Network address translation (NAT) and Classless Inter-Domain Routing (CIDR), have made it much easier to live with IPv4. NAT used on firewalls and routers lets many nodes in a network sit behind a single public IP address. CIDR, sometimes referred to as supernetting is a way to allocate and specify the Internet addresses used in inter-domain routing in a much more flexible manner than with the original system of Internet Protocol (IP) address classes. As a result, the number of available Internet addresses has been greatly increased and has allowed service providers to conserve addresses by divvying up pieces of a full range of IP addresses to multiple customers.

Unsurprisingly enterprise adoption in Australia is slow, perceived risk comes into play. It is plausible that many companies may be of the view that the introduction of IPv6 is somewhat unnecessary and potentially risky in terms of effort required to implement and loss of productivity during implementation. Most corporations are simply not feeling any pain with IPv4 so it’s not on their short term radar as being of any level of criticality to their business. When considering IPv6 implementation from a business perspective, the successful adoption of new technologies are typically accompanied by some form of reward or competitive advantage associated with early adoption. The potential for financial reward is often what drives significant change.

To IPv6’s detriment from the layperson’s perspective it has little to distinguish itself from IPv4 in terms of services and service costs. Many of IPv4’s short comings have been addressed. Financial incentives to make the decision to commence widespread deployment just don’t exist.

We have all heard the doom and gloom stories associated with the impending end of IPv4. Surely this should be reason enough for accelerated implementation of IPv6? Why isn’t everyone rushing to implement IPv6 and mitigate future risk? The situation where exhaustion of IPv4 addresses would cause rapid escalation in costs to consumers hasn’t really happened yet and has failed to be a significant factor to encourage further deployment of IPv6 in the Internet.

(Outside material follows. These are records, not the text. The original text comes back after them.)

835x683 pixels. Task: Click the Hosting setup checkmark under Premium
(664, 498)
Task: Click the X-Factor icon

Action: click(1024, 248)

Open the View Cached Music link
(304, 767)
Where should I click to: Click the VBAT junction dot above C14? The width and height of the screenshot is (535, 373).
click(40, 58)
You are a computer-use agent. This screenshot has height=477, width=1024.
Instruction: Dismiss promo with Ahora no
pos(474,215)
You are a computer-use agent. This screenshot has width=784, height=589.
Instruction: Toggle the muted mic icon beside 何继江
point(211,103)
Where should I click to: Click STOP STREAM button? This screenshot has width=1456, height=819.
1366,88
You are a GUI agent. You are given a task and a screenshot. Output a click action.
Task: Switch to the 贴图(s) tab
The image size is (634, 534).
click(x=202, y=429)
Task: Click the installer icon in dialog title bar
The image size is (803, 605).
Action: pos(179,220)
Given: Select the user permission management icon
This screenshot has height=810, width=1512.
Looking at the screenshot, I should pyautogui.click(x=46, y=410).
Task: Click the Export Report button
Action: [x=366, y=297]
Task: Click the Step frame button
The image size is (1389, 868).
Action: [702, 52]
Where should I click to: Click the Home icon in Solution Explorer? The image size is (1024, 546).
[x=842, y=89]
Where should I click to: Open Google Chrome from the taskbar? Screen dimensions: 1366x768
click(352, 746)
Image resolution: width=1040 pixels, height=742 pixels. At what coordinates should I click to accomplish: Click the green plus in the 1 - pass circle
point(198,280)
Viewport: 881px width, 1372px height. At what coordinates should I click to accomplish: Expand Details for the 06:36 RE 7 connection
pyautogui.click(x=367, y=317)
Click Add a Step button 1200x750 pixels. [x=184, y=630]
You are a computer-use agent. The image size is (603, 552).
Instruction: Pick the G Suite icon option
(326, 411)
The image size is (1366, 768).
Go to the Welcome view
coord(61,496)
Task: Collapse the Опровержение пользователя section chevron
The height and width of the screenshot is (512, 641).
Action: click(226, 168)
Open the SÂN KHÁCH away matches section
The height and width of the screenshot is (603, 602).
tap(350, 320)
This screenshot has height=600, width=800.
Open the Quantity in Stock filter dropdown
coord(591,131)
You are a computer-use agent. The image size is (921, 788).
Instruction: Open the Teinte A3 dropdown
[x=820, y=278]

Another factor to consider is backward compatibility. IPv4 hosts are unable to address IP packets directly to an IPv6 host and vice-versa. So this means that it is not realistic to just switch over a network from IPv4 to IPv6. When implementing IPv6 a significant period of dual stack IPv4 and IPv6 coexistence needs to take place. This is where IPv6 is turned on and run in parallel with the existing IPv4 network. Again from an Enterprise perspective, I suspect this just sounds like two networks instead of one and double administrative overhead for most IT decision makers.

Networks need to provide continued support for IPv4 for as long as there are significant levels of IPv4 only networks and services still deployed. Many IT decision makers would rather spend their budget elsewhere and ignore the issue for another year.

Only once the majority of the Internet supports a dual stack environment can networks start to turn off their continued support for IPv4. Therefore, while there is no particular competitive advantage to be gained by early adoption of IPv6, the collective internet wide decommissioning of IPv4 is likely to be determined by the late adopters.

So what should I do?

It’s important to understand where you are now and arm yourself with enough information to plan accordingly.

  • Check if your ISP is currently supporting IPv6 by visiting a website like http://testmyipv6.com/. There is a dual stack test which will let you know if you are using IPv4 alongside IPv6.
  • Understand if the networking equipment you have in place supports IPv6.
  • Understand if all your existing networked devices (everything that consumes an IP address) supports IPv6.
  • Ensure that all new device acquisitions are fully supportive of IPv6.
  • Understand if the services you consume support IPv6. (If you are making use of public cloud providers, understand if the services you consume support IPv6 or have a road map to IPv6.)

Whilst there is no official switch-off date for IPv4. The reality is that IPv6 isn’t going away and as IT decision makers we can’t postpone planning for its implementation indefinitely. Take the time now to understand where your organisation is at. Make your transition to IPv6 a success story!!